Medical News

Bone Drugs May Reduce Breast Cancer Recurrence and Death – But at What Cost?

Added On : 2nd September 2015

Several recent meta-analyses (grouped results of research studies) show that aromatase inhibitors (AIs) are more effective than tamoxifen at reducing breast cancer recurrence and death in post-menopausal survivors. AND that adding bisphosphonates – osteoporosis drugs – to the mix is even more effective than using an AI alone. But – at what cost to your comfort and quality of life?   Aromatase inhibitors yield better results than tamoxifen Here are the facts: A recent study from Great Britain's Oxford-based Early Breast Cancer Trials Collaborative Group (EBCTCG ) indicates that aromatase inhibitors are 30 percent more effective than tamoxifen at preventing a breast cancer recurrence in post-menopausal women with early-stage breast cancer (i.e., the cancer hasn't left the breast). 

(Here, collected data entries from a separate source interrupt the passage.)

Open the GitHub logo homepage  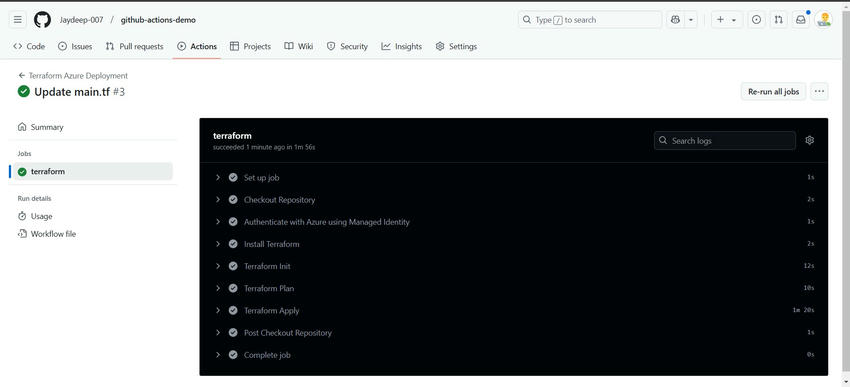(x=42, y=20)
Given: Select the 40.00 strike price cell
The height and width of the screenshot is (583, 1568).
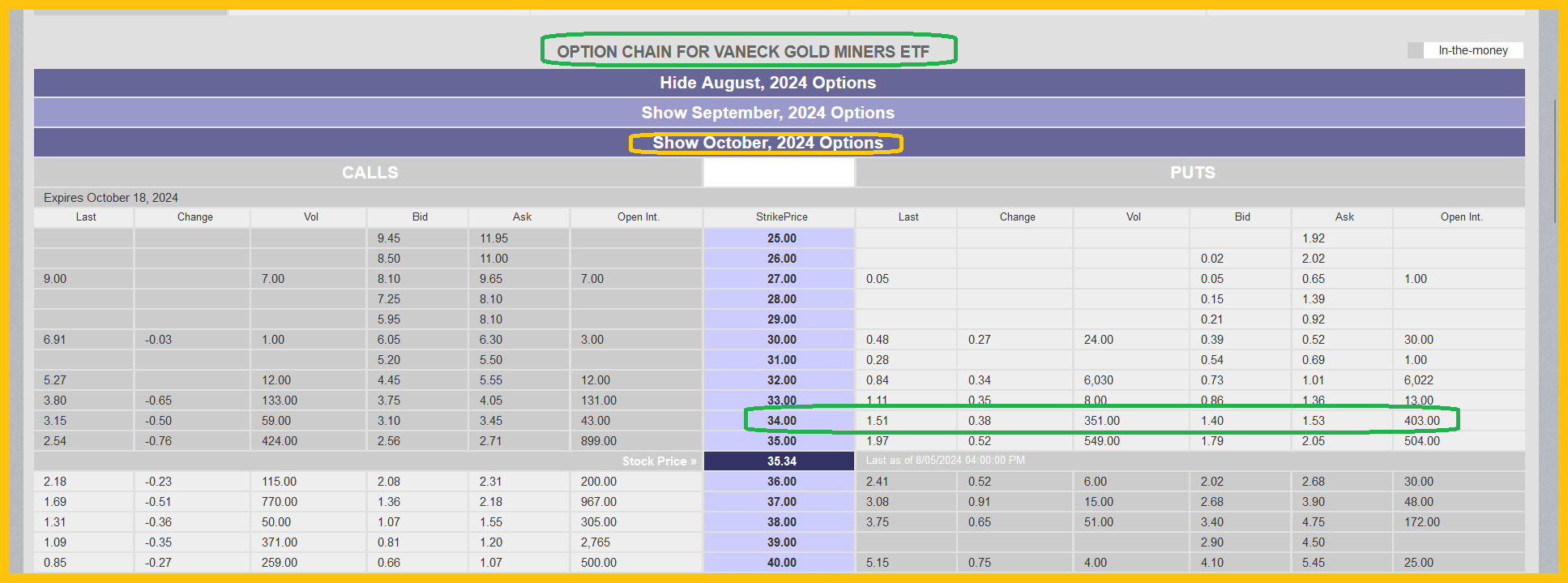Looking at the screenshot, I should click(781, 563).
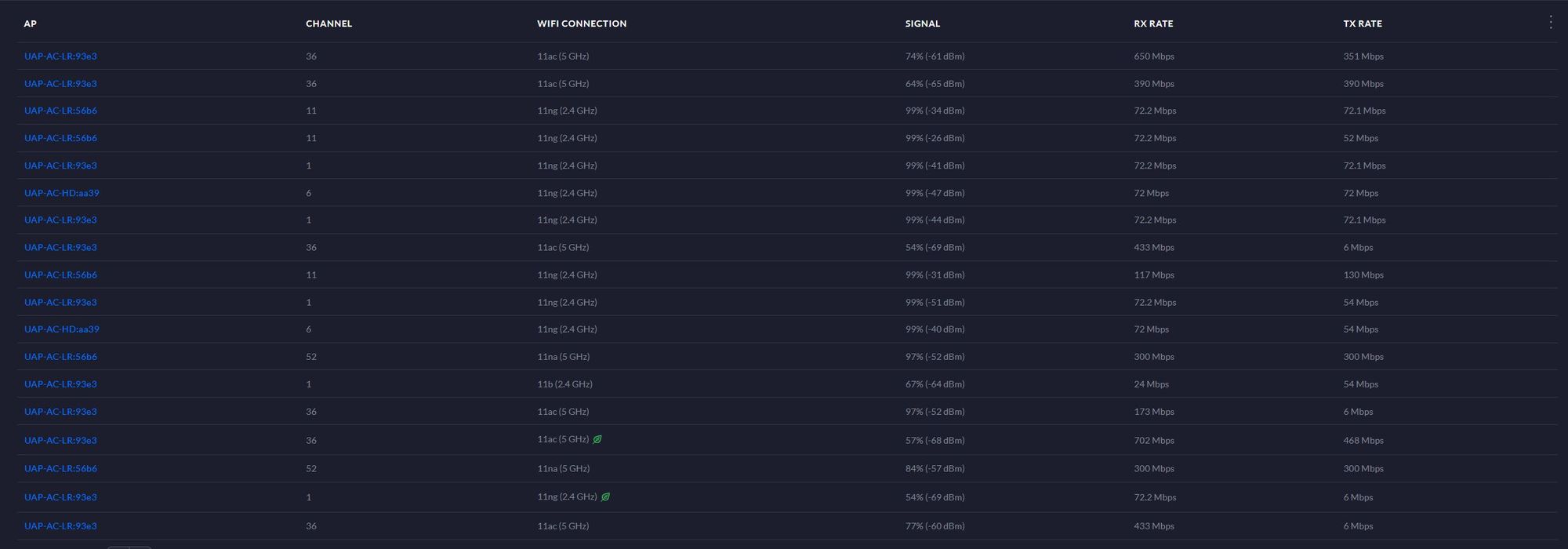Click the green leaf icon beside 11ng (2.4 GHz)
Image resolution: width=1568 pixels, height=549 pixels.
(605, 496)
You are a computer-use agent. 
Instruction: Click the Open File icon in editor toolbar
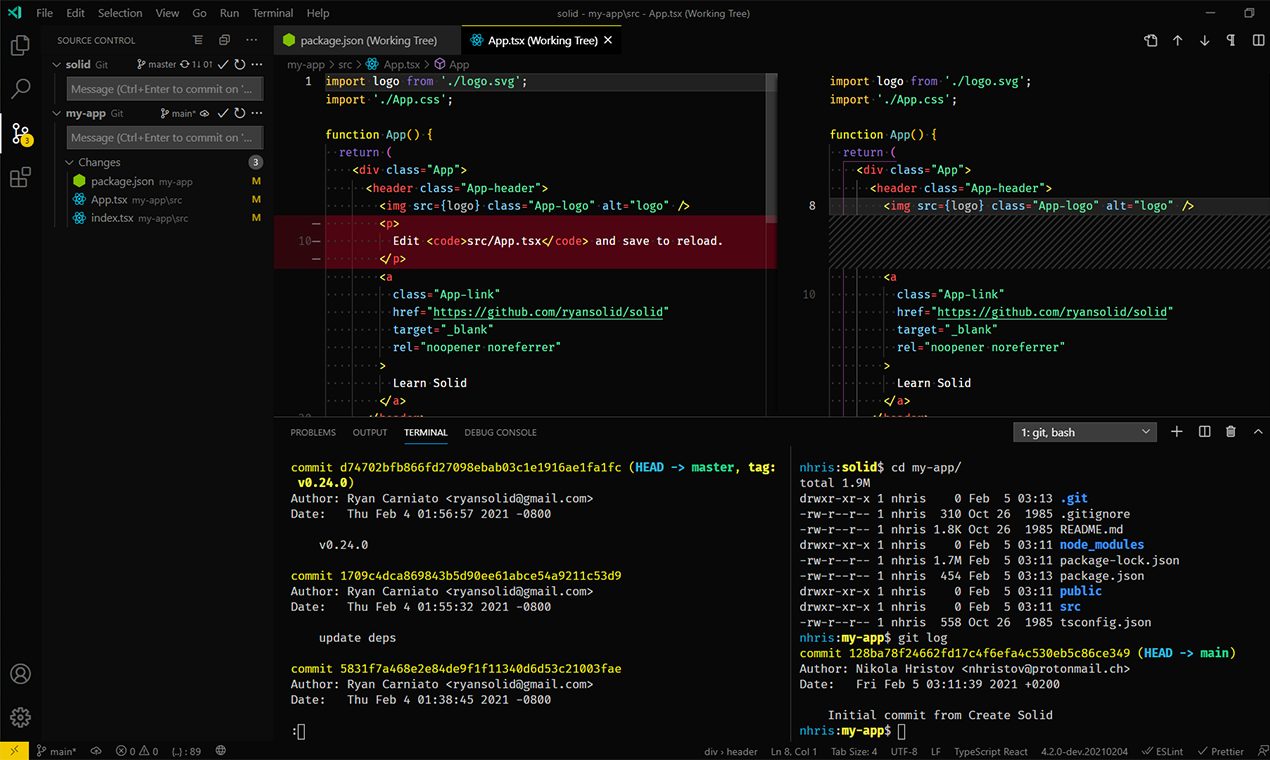1151,41
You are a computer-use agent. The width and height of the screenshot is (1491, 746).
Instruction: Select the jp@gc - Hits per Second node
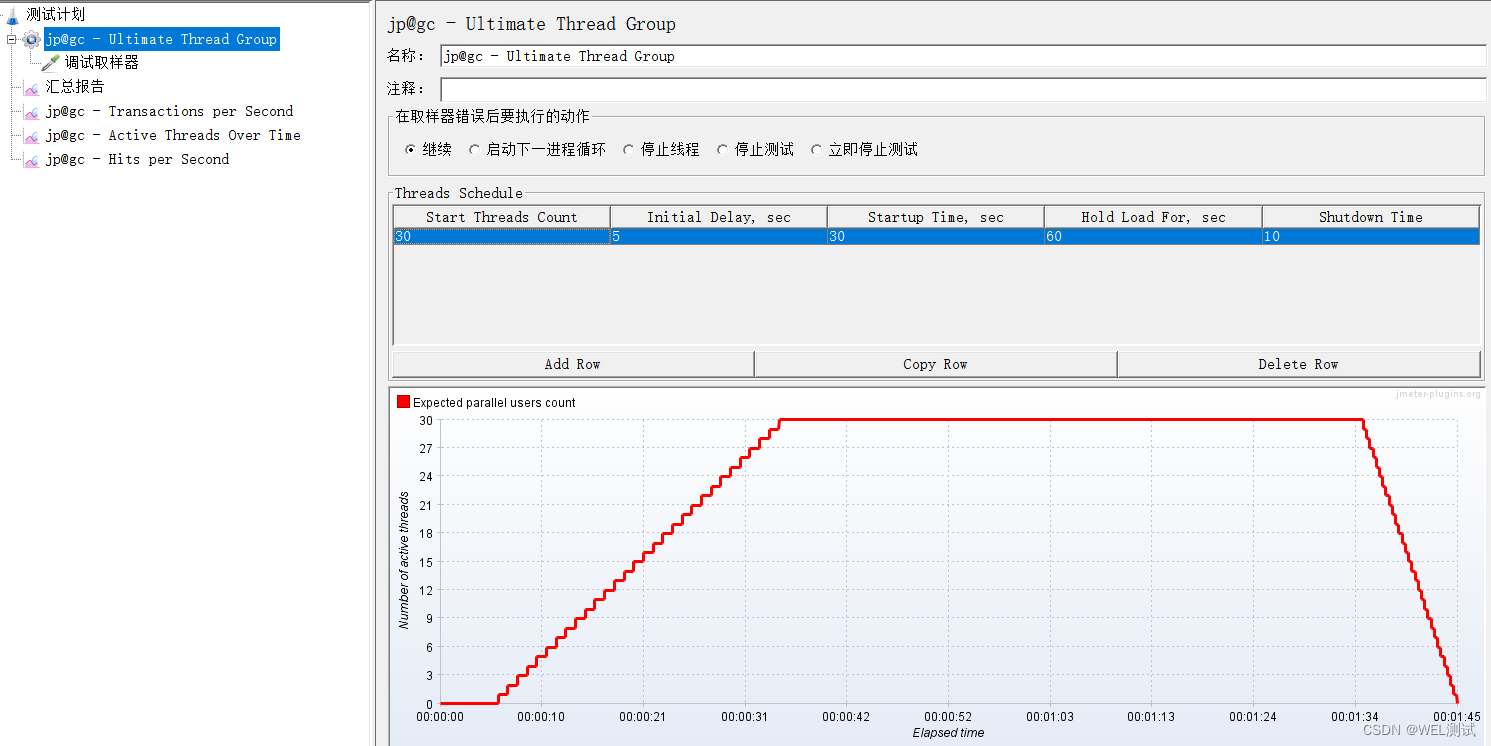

And, AIs are better than tamoxifen at keeping you alive, as well: 15 percent better, in the 10 years following diagnosis.
 
So, what's the big news? AIs have routinely been prescribed for post-menopausal survivors for a decade or more. Younger survivors take tamoxifen; older ones, an AI (Aromasin, Femara, Arimidex).
 
The "new" news is this—there's finally enough data to prove what our oncologists have long surmised: AIs are more effective than tamoxifen for older survivors. So if you're a post-menopausal, hormone-receptive breast cancer survivor, make sure your oncologist offers an AI as your first line of long-term treatment.
 
Osteoporosis drugs added to aromatase inhibitors are better still
Now that we've established you should take an AI, here's some brand new information: adding a bisphosphonate to the mix provides even more protection against both recurrence and death than simply taking that AI alone.
 
During the first 10 years after diagnosis, a bisphosphonate added to an AI will reduce your risk of metatasis to the bone – the most common recurrence site – by 28 percent, compared to taking an AI alone. And it'll reduce your risk of dying by 18 percent.
 
What's a bisphosphonate, you ask? Think Boniva. Or Actonel. Or Fosamax. Any of those drugs you see advertised for treating osteoporosis and/or osteopenia: bone loss.
 
Since one of the main side effects of taking an AI is bone loss, it seems like adding a bisphosphonate would be a no-brainer: reduce your risk of recurrence/death, AND treat bone loss at the same time. If you're taking an AI (or about to start), ask your oncologist about taking a bisphosphonate, too.  Win-win!
 
But bisphosphonates can come with severe side effects
Well, not so fast. Bisphosphonates come with some potential side effects that are extremely uncomfortable, ones that can significantly alter your quality of life.
 
I took Actonel, one of the most common bisphosphonates, for nearly a year, trying to counter the bone loss I was experiencing from Arimidex. And it was so hard on my digestive system I finally had to stop. Cramps, nausea, diarrhea, all striking randomly, are not only extremely uncomfortable; they make it very difficult to plan and to live a normal life. Dining out, air travel, even simply going to the movies, all became risky endeavors due to my gut.
 
Thus my frustration upon reading the comment of one Dr. Robert Coleman, a British doctor commenting on the new EBCTCG study: "These simple, well-tolerated treatments should now be considered for routine use… to both extend survival and reduce the adverse effects of cancer treatments, such as the aromatase inhibitors, on bone health." 
 
Bisphosphonates are neither simple (they involve a fairly complicate daily regimen of early rising and diet), nor are they routinely well-tolerated. Plain and simple, they're caustic; they come from the same base as chemical fertilizers. And they can wreak havoc on your digestive system.
 
Pain vs. gain: what's your choice?
Sure, all of us breast cancer survivors are interested in reducing our risk of recurrence and death. But before you jump on this new information and ask for a bisphosphonate to go along with your AI, think hard: How much potential pain is worth the potential gain?
 
Quality vs. quantity of life. It's a tough decision, and only you can make it.